En queue du train, il y avait des vrais wagons, des wagons pour les gens. A cause des Actualités. Au départ, les gars des Actualités étaient là avec leurs caméras, et aussi les journalistes, mais ils ne s'avançaient pas loin sur le quai, alors il suffisait d'accrocher quelques wagons dé troisième classe, réformés mais quand même, en queue du train. Les fourgons à bestiaux ou à marchandises ne se verraient pas à l'écran, suffisait d'attraper le bon angle.

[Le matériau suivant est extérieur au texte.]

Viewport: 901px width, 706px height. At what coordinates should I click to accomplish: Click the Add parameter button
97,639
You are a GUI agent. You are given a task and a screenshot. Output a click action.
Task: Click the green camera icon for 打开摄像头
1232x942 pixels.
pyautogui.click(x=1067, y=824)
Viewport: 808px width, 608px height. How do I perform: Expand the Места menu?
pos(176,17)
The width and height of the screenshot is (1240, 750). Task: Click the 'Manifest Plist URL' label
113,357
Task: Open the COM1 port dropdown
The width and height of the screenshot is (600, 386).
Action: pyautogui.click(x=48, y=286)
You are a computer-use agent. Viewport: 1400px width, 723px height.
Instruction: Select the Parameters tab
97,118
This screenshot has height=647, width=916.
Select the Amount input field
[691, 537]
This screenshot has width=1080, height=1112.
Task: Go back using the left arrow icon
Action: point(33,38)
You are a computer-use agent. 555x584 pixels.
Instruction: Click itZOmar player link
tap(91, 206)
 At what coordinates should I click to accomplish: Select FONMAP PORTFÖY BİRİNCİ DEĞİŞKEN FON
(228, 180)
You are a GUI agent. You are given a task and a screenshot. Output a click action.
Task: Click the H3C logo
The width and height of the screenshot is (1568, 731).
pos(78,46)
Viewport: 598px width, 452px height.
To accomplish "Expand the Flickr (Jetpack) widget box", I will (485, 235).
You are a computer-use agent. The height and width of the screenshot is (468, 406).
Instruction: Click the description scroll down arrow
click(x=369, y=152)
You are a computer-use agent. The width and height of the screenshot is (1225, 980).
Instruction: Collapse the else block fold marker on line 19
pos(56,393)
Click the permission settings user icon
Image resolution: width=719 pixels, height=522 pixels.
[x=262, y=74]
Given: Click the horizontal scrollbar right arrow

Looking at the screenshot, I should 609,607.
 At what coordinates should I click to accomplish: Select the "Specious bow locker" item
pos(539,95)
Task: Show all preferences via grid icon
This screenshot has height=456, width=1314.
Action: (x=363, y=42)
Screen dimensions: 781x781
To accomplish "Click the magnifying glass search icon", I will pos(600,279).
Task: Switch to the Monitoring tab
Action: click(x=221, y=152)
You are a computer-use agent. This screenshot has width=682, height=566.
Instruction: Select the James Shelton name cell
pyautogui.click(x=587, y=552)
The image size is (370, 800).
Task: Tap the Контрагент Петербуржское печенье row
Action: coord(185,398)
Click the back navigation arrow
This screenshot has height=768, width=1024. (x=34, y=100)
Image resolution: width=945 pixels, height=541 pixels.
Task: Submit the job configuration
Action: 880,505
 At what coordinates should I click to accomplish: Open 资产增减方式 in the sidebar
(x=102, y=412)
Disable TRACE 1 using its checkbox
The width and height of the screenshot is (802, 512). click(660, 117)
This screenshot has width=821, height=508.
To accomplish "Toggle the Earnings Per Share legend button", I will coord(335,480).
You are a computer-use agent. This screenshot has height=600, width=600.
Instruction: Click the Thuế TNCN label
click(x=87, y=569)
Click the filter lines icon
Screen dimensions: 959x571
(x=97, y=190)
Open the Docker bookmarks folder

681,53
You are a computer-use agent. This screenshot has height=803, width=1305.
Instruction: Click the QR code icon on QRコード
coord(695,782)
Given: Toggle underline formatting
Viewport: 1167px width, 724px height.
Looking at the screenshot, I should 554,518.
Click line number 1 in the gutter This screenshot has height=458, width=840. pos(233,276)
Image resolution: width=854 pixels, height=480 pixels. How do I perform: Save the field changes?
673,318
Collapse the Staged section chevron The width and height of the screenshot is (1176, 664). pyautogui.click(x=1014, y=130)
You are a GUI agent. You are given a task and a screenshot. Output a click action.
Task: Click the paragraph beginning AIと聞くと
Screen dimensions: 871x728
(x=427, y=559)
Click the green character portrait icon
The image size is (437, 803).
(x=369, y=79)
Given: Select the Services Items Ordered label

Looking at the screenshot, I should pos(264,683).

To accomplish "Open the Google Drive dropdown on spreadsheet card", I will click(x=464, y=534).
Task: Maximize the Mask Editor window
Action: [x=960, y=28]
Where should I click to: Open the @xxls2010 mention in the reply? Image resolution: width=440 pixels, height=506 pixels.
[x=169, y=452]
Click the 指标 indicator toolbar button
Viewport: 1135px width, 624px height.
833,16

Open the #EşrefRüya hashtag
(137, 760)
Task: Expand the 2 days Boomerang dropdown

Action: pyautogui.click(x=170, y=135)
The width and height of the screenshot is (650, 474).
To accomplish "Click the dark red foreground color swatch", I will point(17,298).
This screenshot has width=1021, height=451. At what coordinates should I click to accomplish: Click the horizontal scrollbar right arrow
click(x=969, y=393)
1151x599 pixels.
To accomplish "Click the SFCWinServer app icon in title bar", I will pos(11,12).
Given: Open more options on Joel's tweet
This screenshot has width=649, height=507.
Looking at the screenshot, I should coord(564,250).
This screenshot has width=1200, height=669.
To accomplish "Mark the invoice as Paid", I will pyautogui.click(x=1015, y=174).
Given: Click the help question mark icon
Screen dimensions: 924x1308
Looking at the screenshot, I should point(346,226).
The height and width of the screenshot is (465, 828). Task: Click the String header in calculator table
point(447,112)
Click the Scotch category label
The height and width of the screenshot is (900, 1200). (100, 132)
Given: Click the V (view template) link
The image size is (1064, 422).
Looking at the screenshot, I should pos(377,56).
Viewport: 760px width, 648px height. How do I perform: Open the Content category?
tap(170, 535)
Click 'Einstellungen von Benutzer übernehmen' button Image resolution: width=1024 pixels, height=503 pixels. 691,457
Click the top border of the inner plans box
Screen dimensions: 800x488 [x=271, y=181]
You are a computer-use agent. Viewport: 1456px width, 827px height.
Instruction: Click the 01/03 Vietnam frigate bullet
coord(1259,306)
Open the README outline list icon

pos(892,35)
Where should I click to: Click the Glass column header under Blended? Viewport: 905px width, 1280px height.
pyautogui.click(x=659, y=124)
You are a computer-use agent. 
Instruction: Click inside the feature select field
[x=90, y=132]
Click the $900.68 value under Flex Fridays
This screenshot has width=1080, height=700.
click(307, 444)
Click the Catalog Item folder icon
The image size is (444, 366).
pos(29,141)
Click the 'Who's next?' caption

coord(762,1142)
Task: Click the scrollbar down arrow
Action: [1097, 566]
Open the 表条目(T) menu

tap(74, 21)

Juste avant qu'on nous fasse monter, des mecs de la milice, ces grands cons à gueules de boy-scouts vicelards avec leurs culottes de golf bleu marine qui leur tombent sur les chevilles, leur petit blouson plein de poches et l'espèce de bouse de vache qui leur pend sur le côté de la figure, s'étaient amenés avec des pots de peinture et avaient barbouillé en grandes lettres blanches sur les flancs des wagons : « Vive la relève! », « Vive Pétain! », « Vive Laval! », des trucs comme ça.

Un petit olivâtre aux yeux cernés a ricané :

« Vous charriez un peu, les mecs ! »

Le milicien l'a regardé en vache.

« Tu serais pas un peu youpin, toi, avec la gueule que tu te paies ? Ça te dirait qu'on regarde ça de près, moi et mes potes? »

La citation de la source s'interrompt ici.